■ **Records shown**
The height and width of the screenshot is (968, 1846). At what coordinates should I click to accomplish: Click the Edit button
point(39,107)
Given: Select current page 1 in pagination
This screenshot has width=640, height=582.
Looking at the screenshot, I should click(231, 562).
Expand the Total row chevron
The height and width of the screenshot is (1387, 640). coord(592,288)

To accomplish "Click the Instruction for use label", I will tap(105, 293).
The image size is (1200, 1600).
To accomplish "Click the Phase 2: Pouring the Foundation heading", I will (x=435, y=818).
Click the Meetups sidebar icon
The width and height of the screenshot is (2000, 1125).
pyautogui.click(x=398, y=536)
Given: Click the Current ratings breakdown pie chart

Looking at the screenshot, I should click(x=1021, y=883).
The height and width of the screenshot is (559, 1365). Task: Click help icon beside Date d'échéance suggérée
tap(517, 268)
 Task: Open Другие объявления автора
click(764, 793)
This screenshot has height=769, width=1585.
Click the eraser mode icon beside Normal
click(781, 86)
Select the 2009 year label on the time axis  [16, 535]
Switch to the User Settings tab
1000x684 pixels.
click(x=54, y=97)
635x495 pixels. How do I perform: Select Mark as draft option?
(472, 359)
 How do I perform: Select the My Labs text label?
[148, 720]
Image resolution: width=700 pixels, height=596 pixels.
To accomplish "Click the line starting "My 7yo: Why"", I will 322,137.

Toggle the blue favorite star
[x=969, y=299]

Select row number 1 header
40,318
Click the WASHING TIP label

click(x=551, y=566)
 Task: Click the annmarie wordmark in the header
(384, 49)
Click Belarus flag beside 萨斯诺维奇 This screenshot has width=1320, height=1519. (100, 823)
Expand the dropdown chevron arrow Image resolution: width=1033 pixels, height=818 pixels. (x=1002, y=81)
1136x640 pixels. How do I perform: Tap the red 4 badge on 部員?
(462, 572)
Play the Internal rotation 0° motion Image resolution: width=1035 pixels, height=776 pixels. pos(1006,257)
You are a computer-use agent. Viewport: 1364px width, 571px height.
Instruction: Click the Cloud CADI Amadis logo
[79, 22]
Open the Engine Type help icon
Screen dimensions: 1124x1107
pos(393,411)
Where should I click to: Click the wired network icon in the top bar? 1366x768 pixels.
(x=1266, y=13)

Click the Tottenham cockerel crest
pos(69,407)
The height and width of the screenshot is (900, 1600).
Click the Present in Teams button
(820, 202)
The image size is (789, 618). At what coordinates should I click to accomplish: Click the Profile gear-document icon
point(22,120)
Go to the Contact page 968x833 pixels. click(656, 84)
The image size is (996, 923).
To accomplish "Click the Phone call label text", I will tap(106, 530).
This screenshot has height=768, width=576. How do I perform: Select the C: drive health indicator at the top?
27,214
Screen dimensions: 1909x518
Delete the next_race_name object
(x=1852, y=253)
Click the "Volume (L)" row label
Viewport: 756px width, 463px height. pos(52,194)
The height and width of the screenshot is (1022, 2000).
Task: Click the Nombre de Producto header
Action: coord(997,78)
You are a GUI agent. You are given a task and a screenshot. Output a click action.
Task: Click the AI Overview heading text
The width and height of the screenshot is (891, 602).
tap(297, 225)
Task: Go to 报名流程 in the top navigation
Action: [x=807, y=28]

■ **What to produce**
Whenever a line of the material holds the word "resolution", copy it out.

■ **Exercise solution**
Image resolution: width=700 pixels, height=596 pixels.
Expand the dropdown chevron arrow Image resolution: width=1033 pixels, height=818 pixels. (x=1002, y=81)
Play the Internal rotation 0° motion Image resolution: width=1035 pixels, height=776 pixels. pos(1006,257)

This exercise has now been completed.